Charles Carmakal, chief technology officer of cybersecurity firm Mandiant, was quoted as saying that “providing something akin to five-star customer service for their victims changed the game for ransomware operations.”
The early days, according to Evan Wolff, a lawyer specializing in cybersecurity, were characterized by “low-value targets, low payments and low degrees of confidence. When victims gave in and paid for a decryption tool (about $40,000 to $100,000), they would only get back 50 per cent of their networks.”
Today, according to Carmakal, victims are more likely to be fully restored. They are also less likely to suffer data leaks and are “buying a guarantee that all their trade secrets would stay out of competitors’ hands, that they wouldn’t incur the wrath of regulators and clients for failing to secure their personal information, that their private internal communications wouldn’t end up on tomorrow’s front page.”
This attention to “customer service” and reputation for reliability, along with a much more careful researching of their “customer’s” ability to pay has leveraged this “industry” and raised the ransom demands from the tens of thousands and into the millions.
The article raises a question. The success of these “big brands” has led to what can only be described as franchising, where other hacker groups rent or lease the tools and reconnaissance and then let other players do the actual ransoming and, presumably, take the great risk of being caught and prosecuted. Will these “franchisees” and new “independent operators” be as brand conscious? Will the large “brands” try to regulate or enforce behaviours? Will there be conflicts? Will companies get caught in the crossfire and double extorted?
Sourced from an article in Slate.com
Fool me twice?
Publishing giant Nikkei revealed that their Singapore headquarters was hit by a ransomware attack on May 13, 2022. They took immediate action, according to their press release, which notes “unauthorized access to the server was first detected on May 13, prompting an internal probe,” and further that, “Nikkei Group Asia immediately shut down the affected server and took other measures to minimize the impact.”

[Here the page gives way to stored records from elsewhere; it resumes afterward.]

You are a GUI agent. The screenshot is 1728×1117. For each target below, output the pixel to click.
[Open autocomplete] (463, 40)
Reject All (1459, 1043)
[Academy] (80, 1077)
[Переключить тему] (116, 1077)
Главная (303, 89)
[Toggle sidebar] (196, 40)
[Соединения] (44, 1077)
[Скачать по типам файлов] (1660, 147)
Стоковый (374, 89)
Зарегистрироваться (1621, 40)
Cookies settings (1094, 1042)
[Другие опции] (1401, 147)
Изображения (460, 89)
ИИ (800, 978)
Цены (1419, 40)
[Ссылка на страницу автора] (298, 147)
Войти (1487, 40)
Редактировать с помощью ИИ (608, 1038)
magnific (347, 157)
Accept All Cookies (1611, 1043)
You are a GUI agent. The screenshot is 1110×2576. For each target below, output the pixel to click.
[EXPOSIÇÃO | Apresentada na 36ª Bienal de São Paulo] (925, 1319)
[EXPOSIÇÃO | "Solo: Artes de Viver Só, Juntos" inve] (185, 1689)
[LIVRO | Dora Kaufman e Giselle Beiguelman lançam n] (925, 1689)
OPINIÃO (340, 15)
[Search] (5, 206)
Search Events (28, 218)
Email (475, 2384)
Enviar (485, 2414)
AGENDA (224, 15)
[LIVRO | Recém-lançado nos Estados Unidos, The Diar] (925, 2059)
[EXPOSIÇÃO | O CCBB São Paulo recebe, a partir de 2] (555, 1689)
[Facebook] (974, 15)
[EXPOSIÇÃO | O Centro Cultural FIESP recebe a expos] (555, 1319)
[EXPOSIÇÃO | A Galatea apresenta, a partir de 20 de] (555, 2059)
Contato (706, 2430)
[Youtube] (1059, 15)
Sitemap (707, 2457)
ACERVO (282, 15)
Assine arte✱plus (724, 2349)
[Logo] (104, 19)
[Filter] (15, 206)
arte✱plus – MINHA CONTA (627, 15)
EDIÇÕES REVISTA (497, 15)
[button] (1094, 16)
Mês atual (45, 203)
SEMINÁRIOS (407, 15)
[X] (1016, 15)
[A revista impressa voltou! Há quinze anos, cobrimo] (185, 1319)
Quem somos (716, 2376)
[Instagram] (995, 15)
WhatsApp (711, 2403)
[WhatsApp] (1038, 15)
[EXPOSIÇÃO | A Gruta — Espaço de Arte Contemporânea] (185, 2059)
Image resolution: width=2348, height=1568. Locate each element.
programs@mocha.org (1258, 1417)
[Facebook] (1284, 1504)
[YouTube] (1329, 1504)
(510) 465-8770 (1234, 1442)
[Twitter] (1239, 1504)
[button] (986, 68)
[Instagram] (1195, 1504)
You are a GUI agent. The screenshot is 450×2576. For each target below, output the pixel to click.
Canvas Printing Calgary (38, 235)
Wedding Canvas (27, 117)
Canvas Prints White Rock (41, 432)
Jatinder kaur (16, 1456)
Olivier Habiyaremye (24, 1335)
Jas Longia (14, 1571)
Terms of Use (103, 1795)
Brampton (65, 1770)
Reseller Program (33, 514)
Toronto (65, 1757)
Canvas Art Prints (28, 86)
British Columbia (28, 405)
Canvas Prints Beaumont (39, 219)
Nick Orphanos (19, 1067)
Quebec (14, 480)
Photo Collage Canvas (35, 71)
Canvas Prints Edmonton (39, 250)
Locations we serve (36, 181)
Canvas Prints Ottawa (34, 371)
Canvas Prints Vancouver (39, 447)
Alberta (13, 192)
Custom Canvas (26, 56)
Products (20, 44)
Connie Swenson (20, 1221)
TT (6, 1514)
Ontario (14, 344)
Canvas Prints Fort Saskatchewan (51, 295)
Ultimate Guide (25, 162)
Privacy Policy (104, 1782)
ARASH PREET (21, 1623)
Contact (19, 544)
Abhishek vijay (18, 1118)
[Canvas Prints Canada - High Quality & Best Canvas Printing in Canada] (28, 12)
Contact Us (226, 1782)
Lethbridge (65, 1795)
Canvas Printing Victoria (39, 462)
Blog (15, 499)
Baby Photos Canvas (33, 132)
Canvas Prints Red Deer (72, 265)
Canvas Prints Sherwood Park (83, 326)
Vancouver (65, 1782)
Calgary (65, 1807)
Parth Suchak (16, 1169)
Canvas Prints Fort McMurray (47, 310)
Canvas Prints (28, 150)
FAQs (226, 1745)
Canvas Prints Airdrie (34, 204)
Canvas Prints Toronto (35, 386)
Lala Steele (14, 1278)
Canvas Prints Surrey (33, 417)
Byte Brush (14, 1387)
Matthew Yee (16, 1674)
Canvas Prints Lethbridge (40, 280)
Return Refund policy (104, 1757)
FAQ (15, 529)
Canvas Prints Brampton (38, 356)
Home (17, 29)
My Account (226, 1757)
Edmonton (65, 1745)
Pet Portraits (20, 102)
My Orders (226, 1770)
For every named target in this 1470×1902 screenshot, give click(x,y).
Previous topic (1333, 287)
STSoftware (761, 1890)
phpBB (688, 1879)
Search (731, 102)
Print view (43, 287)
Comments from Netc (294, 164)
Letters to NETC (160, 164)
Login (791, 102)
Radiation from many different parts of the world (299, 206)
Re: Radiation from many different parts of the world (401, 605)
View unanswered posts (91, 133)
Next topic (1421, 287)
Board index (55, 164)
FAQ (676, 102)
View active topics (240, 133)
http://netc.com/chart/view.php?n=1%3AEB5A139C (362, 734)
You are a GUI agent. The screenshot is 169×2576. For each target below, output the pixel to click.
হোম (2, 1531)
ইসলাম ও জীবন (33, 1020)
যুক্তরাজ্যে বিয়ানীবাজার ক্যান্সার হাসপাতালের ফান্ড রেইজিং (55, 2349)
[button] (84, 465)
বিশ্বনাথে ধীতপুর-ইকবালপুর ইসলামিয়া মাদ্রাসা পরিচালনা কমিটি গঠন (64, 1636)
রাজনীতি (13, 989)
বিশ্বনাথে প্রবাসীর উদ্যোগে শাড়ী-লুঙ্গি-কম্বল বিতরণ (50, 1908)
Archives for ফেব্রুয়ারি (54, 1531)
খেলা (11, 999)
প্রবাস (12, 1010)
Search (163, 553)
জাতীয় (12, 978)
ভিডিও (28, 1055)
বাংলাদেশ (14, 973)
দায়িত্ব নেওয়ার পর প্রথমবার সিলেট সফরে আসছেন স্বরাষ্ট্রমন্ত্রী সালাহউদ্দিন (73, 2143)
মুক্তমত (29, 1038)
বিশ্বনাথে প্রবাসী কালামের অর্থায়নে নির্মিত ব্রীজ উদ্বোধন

The company noted that it was investigating what, if any, customer data had been affected by the attack. They also issued an apology to their customers.
Nikei is the media group that acquired the Financial Times in 2015. It has four million print and digital subscribers and 40 affiliate companies in publishing, broadcasting and other media businesses.
Sadly, this is not the first highly publicized attack that the group has suffered. Two years ago, the company lost millions when a group of scammers, posing as Nikkei executives, tricked an employee in their New York office into making a wire transfer for US$29 million to a bank account controlled by the scammers.
Sourced from an article in Bleeping Computer
Go big or stay home? Conti gang takes on Costa Rica
Returning to our theme of big brands and bigger targets, the Conti ransomware gang has taken on the government of Costa Rica and is pressuring it to pay a multi-million-dollar ransom. According to Cyber Security Today, the gang “claimed it is working with people inside the government. It also threatens to break into more IT systems and overthrow the government through cyber attacks.
While an Associated Press report quoted experts as saying that overthrowing the government is likely the gang’s goal, it does seem that the Conti gang feels it has the “brand” to be able to take on a national government.